Week 18, 2017: Global FinTech Hubs by Market and Staff Size

 

 

 

Summary: The FinTech industry in London and in New York clearly benefit from their proximity to global banking centres although London commands the lion’s share of the market, estimated to be £6.6 billion. Interestingly, out of the top three FinTech hubs, there is a relative paucity of investment in the UK industry, with only £525 million invested, around a sixth of investment in California and just over one third of that in New York. This may reflect both the maturity of the industry in California and the presence of a larger number of venture capital funds, comprising more seasoned FinTech investors. There is a burgeoning industry in Singapore, which is likely to grow as a result of not just its business-friendly image and use of English, but also the creation of a specialised FinTech team within their Monetary Authority. Similar government awareness of the role of FinTech can be seen in Australia, where the Federal Government has pledged around £500 million towards innovation.  

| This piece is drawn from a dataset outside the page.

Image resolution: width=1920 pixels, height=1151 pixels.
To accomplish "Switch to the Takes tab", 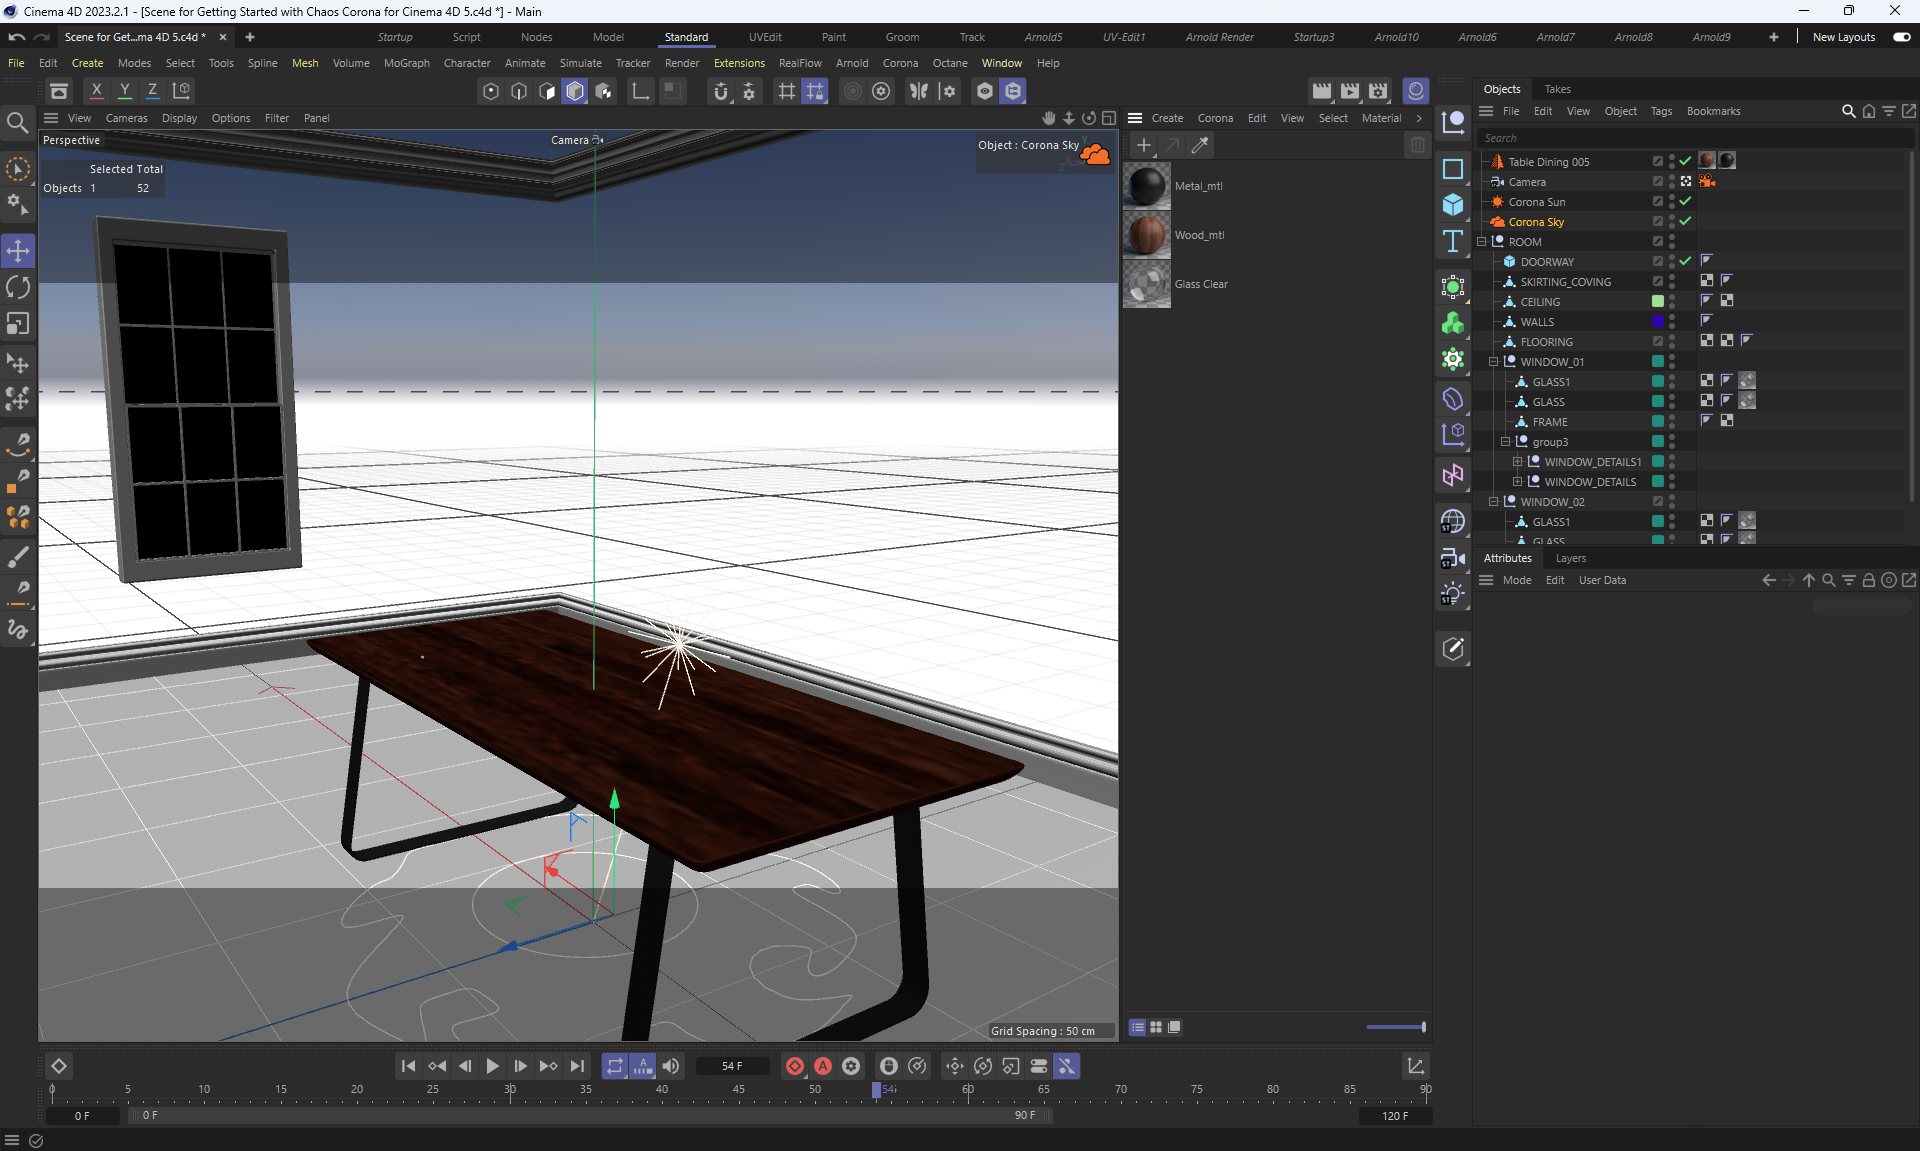I will click(1557, 89).
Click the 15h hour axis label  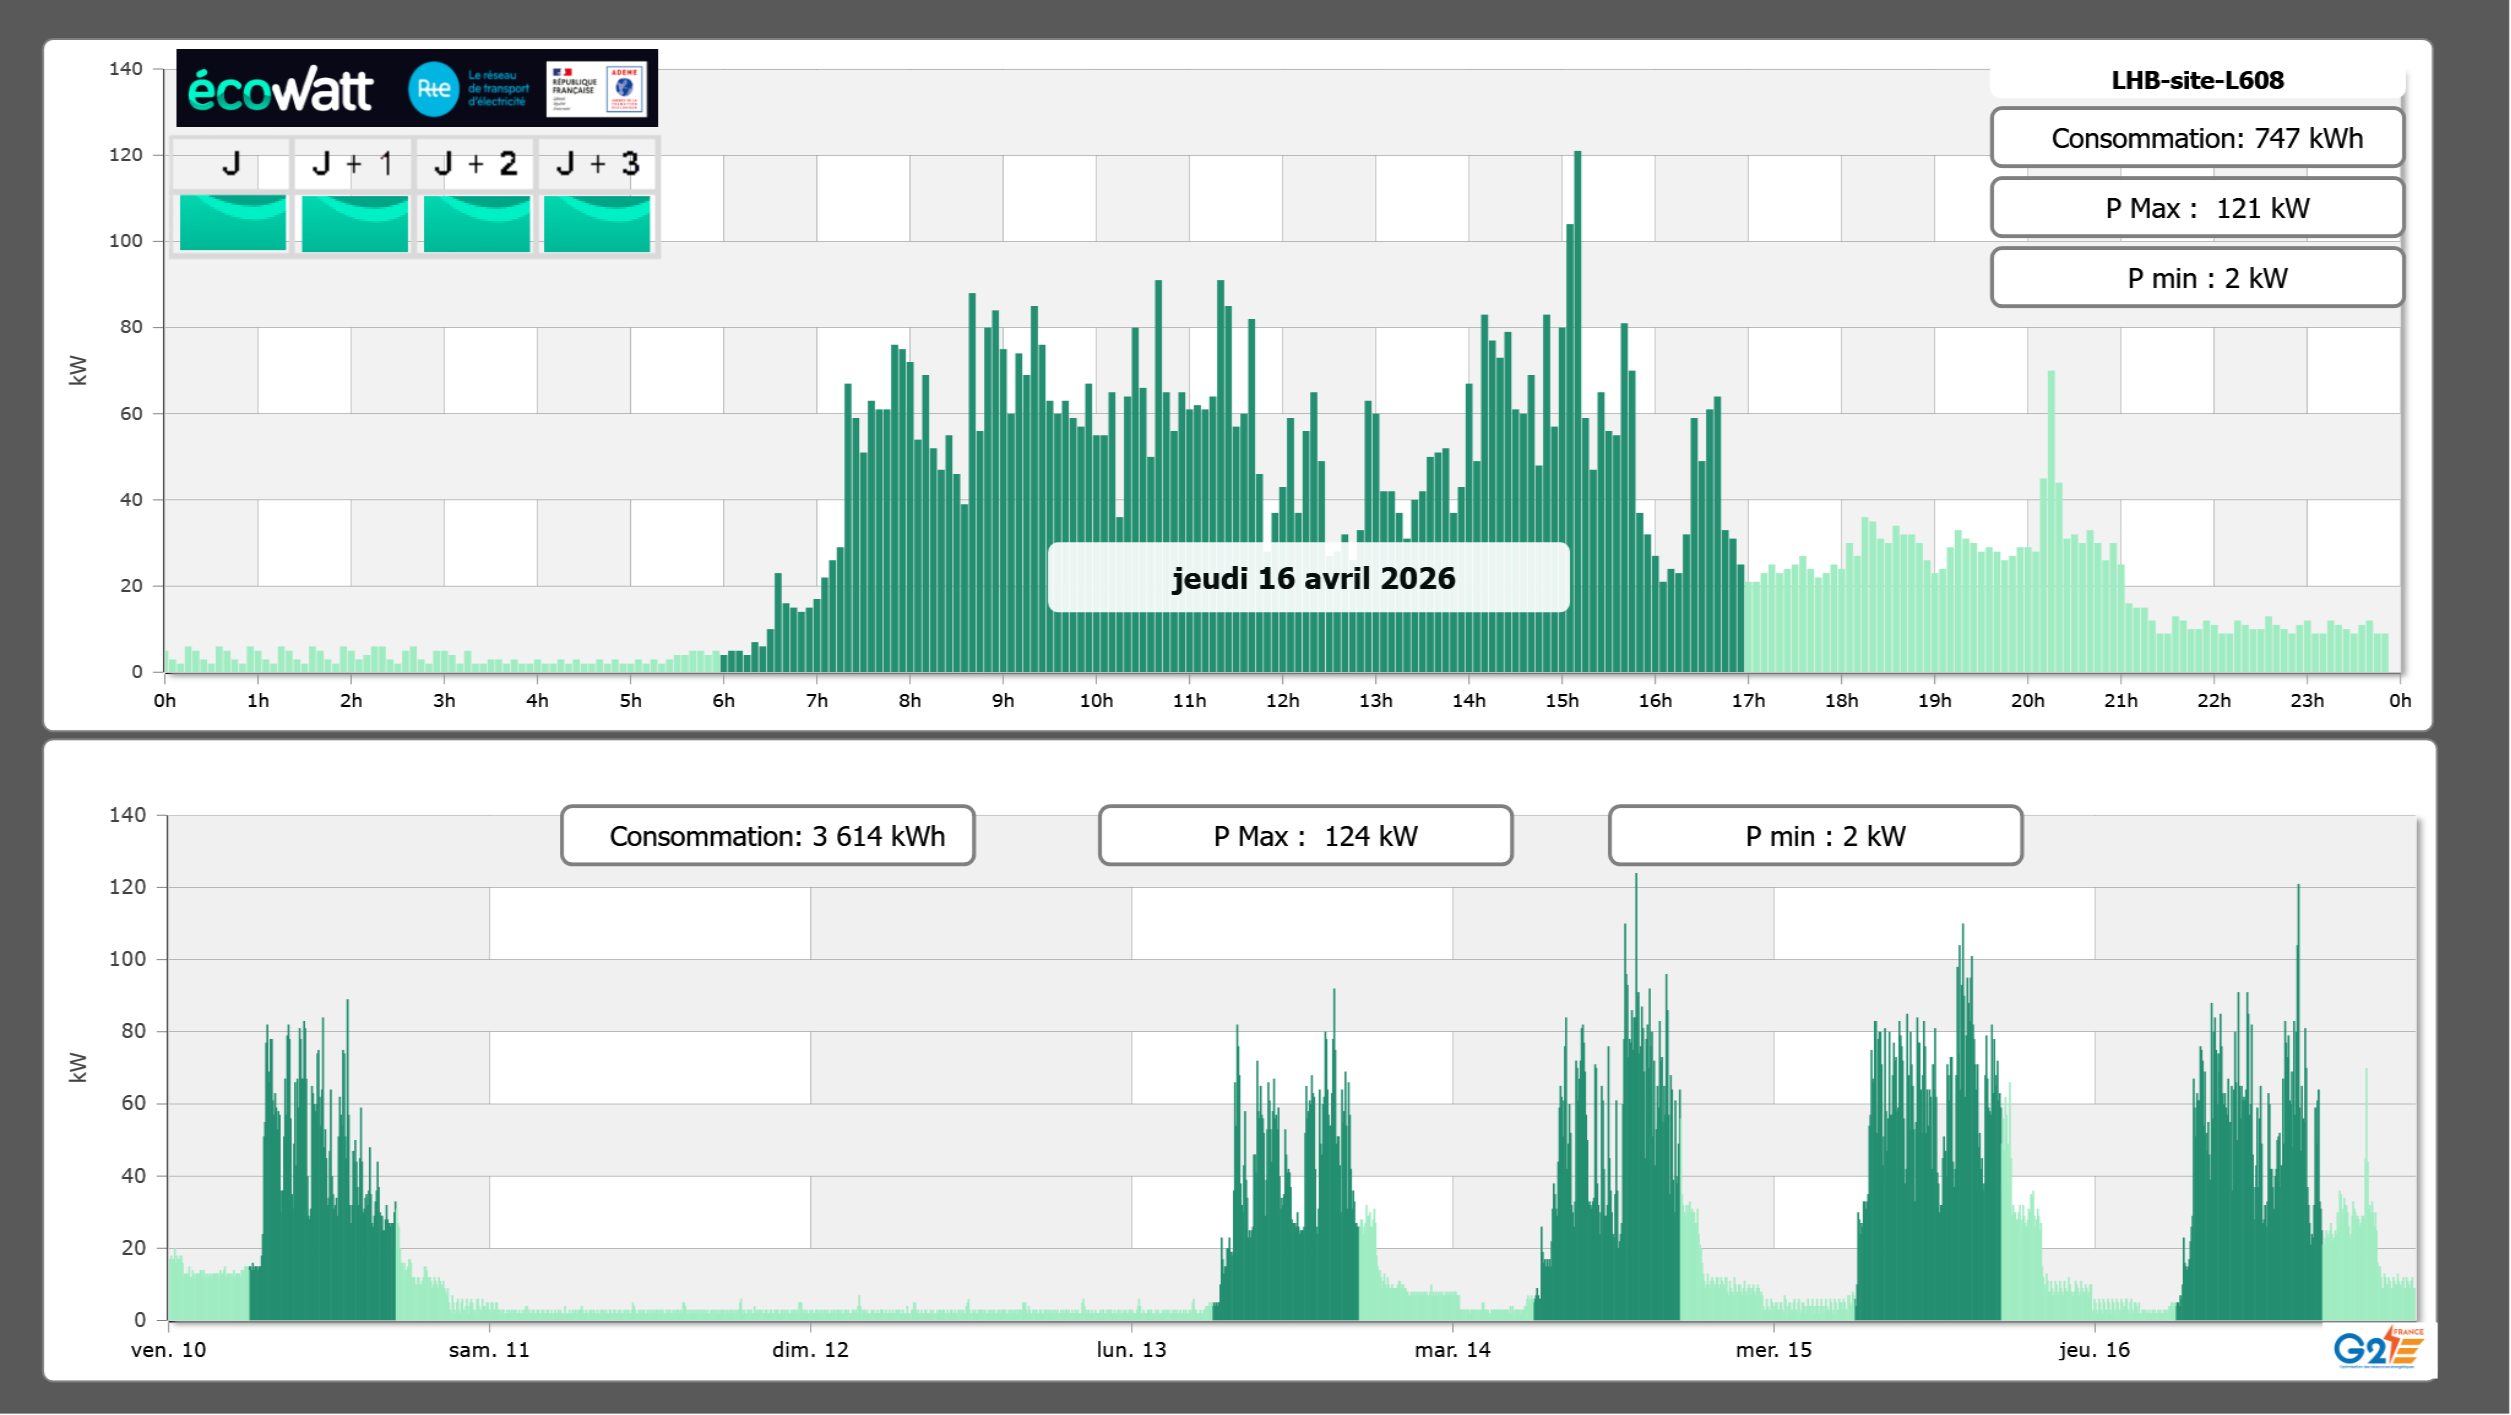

What does the chart show? The blue and orange bars, measured against the left hand axis, represent the estimated market size and investment size (in billions) respectively. The grey bars, measured against the right hand axis, show the estimated total number of staff employed by the FinTech industry in thousands. 

Why is the chart interesting? The report notes that the UK ranks first out of these six hubs for its regulatory and policy environment, and recognised the attraction of the UK among top talent. However, concerns about the future appeal of London to FinTech talent have emerged following the Brexit vote, stemming from fear around both the free movement of EU citizens and the ‘passporting’ rights of banks and FS. Hubs such as Australia, where the hiring of skilled candidates is an industry-limiting factor, are seeking to coax experts to emigrate. Hong Kong is employing different tactics, with the government spending 10 billion HKD attempting to cultivate domestic talent and boost FinTech development, therefor enticing their own young people to gain relevant skills. With an estimated 61 thousand individuals employed by the sector in the UK, the industry will no doubt command significant government attention throughout the Brexit process. Indeed the CEO of Innovate Finance, the trade body for UK FinTech companies, said in January that the organization is ‘pushing [the government] hard on this’ as the retention of talent is ‘critical’.